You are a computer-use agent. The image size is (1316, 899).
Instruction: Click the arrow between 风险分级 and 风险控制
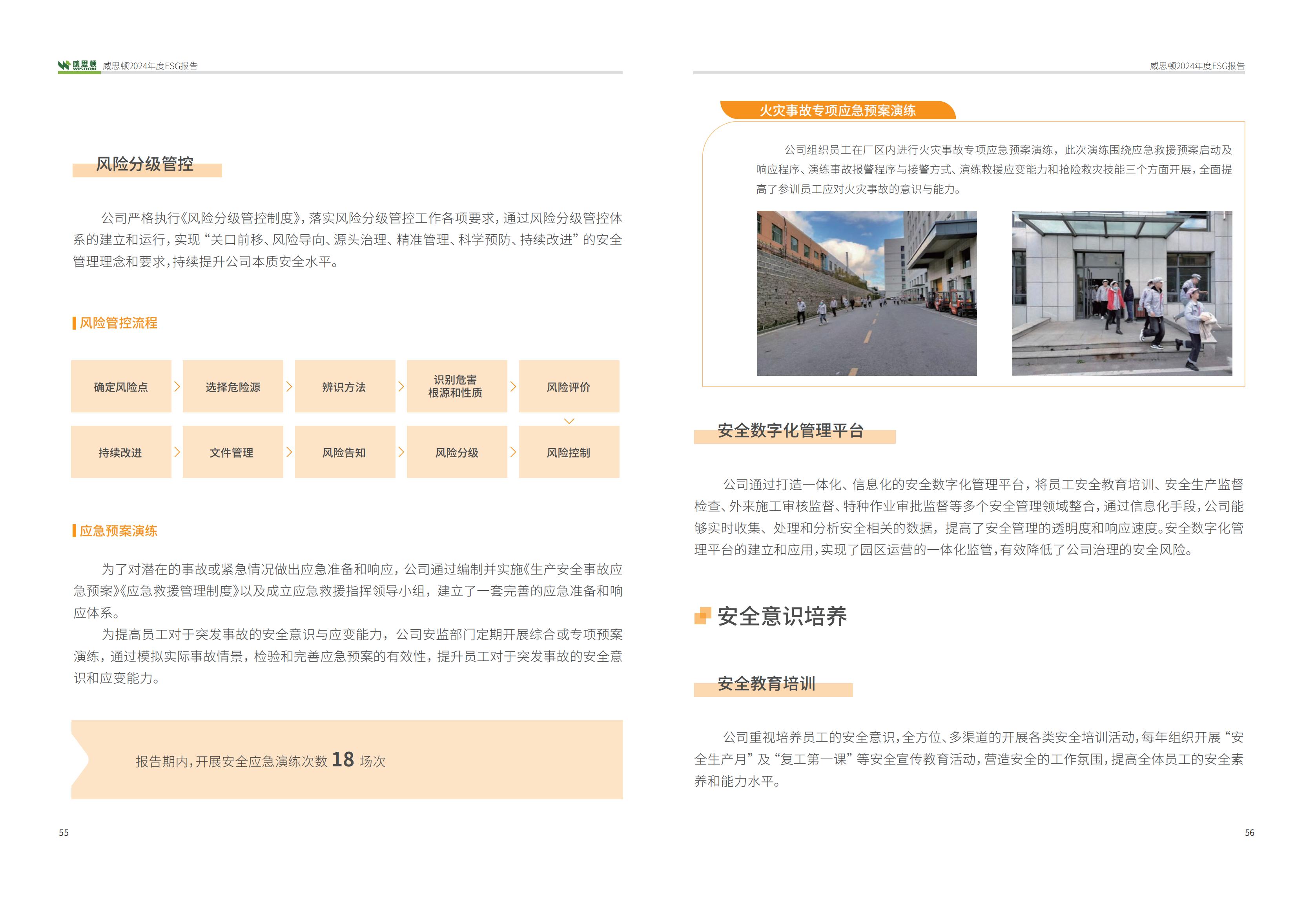tap(513, 452)
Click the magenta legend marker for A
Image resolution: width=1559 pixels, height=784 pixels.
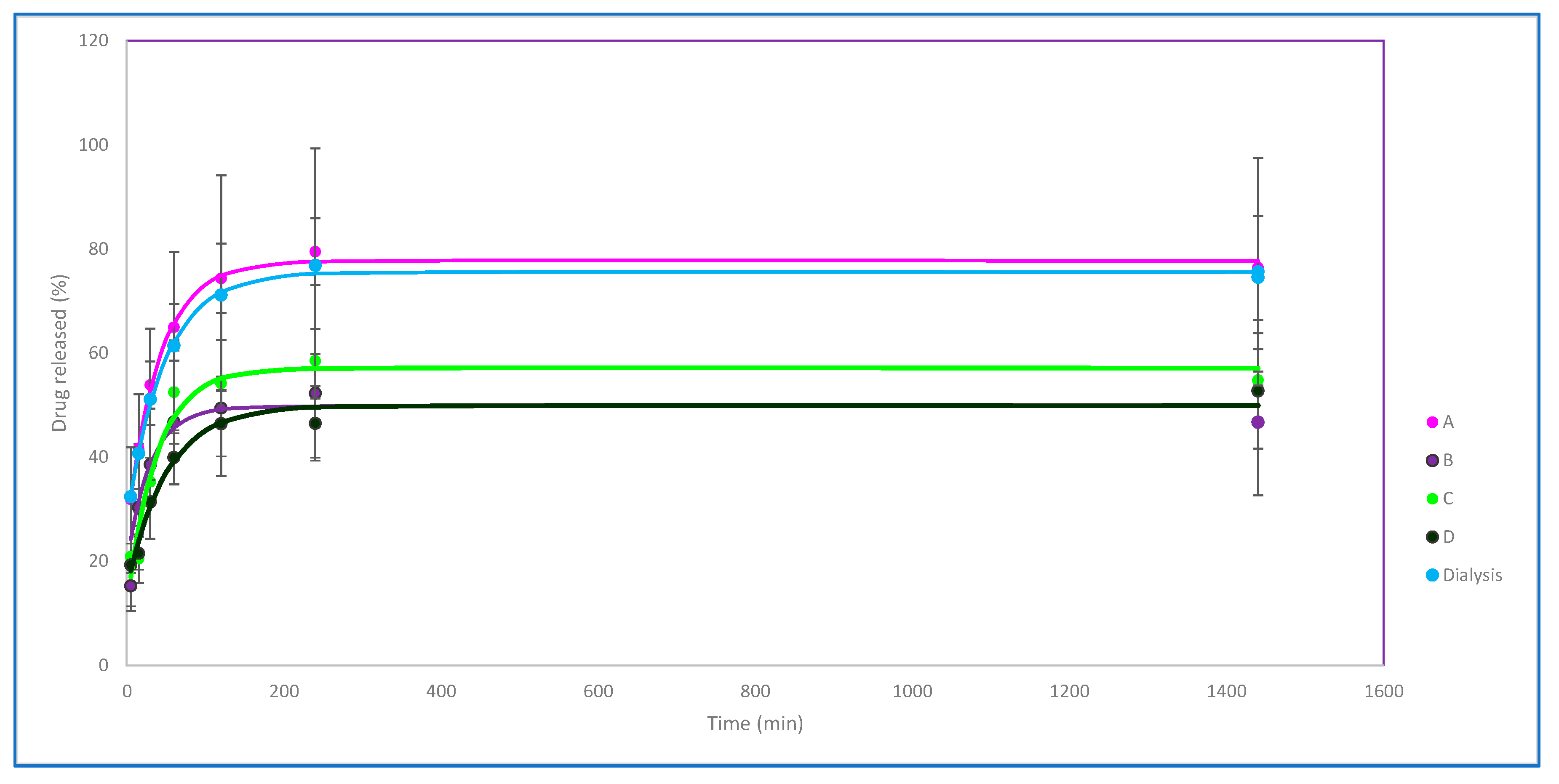[x=1432, y=422]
:::::
#### [Task directions]
Only the lines between the one containing "Image resolution: width=1559" and the last line of the listing above, both included, should be written out, exactly and without pictures.

#### [Exercise result]
Image resolution: width=1559 pixels, height=784 pixels.
[x=1432, y=422]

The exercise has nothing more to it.